### [What to do]
All of the records should be given again verbatim.

### [Available data]
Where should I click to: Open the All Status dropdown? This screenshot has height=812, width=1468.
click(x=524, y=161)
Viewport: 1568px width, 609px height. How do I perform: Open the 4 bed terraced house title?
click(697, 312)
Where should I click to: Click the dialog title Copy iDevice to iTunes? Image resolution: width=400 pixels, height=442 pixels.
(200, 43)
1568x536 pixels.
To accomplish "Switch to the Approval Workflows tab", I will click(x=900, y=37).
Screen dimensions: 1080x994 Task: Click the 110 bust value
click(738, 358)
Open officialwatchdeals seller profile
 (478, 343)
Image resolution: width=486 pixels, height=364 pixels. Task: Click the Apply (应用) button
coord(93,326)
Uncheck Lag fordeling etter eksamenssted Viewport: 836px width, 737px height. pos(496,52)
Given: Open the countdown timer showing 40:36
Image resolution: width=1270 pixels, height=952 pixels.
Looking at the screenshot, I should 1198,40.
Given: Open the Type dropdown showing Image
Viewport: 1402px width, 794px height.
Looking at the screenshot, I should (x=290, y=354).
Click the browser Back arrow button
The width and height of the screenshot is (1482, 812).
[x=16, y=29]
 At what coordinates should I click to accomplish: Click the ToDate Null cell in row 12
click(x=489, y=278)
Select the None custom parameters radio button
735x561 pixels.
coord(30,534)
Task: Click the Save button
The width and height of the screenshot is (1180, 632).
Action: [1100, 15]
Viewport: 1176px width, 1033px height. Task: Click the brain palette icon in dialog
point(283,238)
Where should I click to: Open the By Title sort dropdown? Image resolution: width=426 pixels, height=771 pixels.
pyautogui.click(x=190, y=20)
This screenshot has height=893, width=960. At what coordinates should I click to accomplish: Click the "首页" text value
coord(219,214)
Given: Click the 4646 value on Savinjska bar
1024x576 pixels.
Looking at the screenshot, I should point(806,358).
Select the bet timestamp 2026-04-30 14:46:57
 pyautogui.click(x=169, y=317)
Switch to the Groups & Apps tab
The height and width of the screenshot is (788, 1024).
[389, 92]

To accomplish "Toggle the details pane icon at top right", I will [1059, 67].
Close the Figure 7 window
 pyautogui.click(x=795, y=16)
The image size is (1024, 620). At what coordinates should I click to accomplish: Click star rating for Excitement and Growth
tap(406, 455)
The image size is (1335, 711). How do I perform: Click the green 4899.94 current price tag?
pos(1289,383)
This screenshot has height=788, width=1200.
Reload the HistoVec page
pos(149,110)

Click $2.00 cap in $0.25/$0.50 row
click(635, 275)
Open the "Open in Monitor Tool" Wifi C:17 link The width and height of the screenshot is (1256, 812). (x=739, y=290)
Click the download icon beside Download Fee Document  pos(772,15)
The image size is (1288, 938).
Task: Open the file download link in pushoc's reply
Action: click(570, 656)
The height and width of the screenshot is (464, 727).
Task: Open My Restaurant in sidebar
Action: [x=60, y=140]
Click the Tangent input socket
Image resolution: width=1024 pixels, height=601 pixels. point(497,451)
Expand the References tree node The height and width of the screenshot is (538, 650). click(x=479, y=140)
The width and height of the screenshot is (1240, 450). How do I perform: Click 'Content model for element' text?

### [Result for this exercise]
Where should I click to: Open the All Status dropdown? This screenshot has height=812, width=1468.
click(x=524, y=161)
Viewport: 1568px width, 609px height. How do I perform: Open the 4 bed terraced house title?
click(697, 312)
Where should I click to: Click the dialog title Copy iDevice to iTunes? Image resolution: width=400 pixels, height=442 pixels.
(200, 43)
1568x536 pixels.
To accomplish "Switch to the Approval Workflows tab", I will click(x=900, y=37).
Screen dimensions: 1080x994 Task: Click the 110 bust value
click(738, 358)
Open officialwatchdeals seller profile
 (478, 343)
Image resolution: width=486 pixels, height=364 pixels. Task: Click the Apply (应用) button
coord(93,326)
Uncheck Lag fordeling etter eksamenssted Viewport: 836px width, 737px height. pos(496,52)
Given: Open the countdown timer showing 40:36
Image resolution: width=1270 pixels, height=952 pixels.
Looking at the screenshot, I should 1198,40.
Given: Open the Type dropdown showing Image
Viewport: 1402px width, 794px height.
Looking at the screenshot, I should (x=290, y=354).
Click the browser Back arrow button
The width and height of the screenshot is (1482, 812).
[x=16, y=29]
 At what coordinates should I click to accomplish: Click the ToDate Null cell in row 12
click(x=489, y=278)
Select the None custom parameters radio button
735x561 pixels.
coord(30,534)
Task: Click the Save button
The width and height of the screenshot is (1180, 632).
Action: [1100, 15]
Viewport: 1176px width, 1033px height. Task: Click the brain palette icon in dialog
point(283,238)
Where should I click to: Open the By Title sort dropdown? Image resolution: width=426 pixels, height=771 pixels.
pyautogui.click(x=190, y=20)
This screenshot has height=893, width=960. At what coordinates should I click to accomplish: Click the "首页" text value
coord(219,214)
Given: Click the 4646 value on Savinjska bar
1024x576 pixels.
Looking at the screenshot, I should point(806,358).
Select the bet timestamp 2026-04-30 14:46:57
 pyautogui.click(x=169, y=317)
Switch to the Groups & Apps tab
The height and width of the screenshot is (788, 1024).
[389, 92]

To accomplish "Toggle the details pane icon at top right", I will [1059, 67].
Close the Figure 7 window
 pyautogui.click(x=795, y=16)
The image size is (1024, 620). At what coordinates should I click to accomplish: Click star rating for Excitement and Growth
tap(406, 455)
The image size is (1335, 711). How do I perform: Click the green 4899.94 current price tag?
pos(1289,383)
This screenshot has height=788, width=1200.
Reload the HistoVec page
pos(149,110)

Click $2.00 cap in $0.25/$0.50 row
click(635, 275)
Open the "Open in Monitor Tool" Wifi C:17 link The width and height of the screenshot is (1256, 812). (x=739, y=290)
Click the download icon beside Download Fee Document  pos(772,15)
The image size is (1288, 938).
Task: Open the file download link in pushoc's reply
Action: click(570, 656)
The height and width of the screenshot is (464, 727).
Task: Open My Restaurant in sidebar
Action: [x=60, y=140]
Click the Tangent input socket
Image resolution: width=1024 pixels, height=601 pixels. point(497,451)
Expand the References tree node The height and width of the screenshot is (538, 650). click(x=479, y=140)
The width and height of the screenshot is (1240, 450). How do I perform: Click 'Content model for element' text?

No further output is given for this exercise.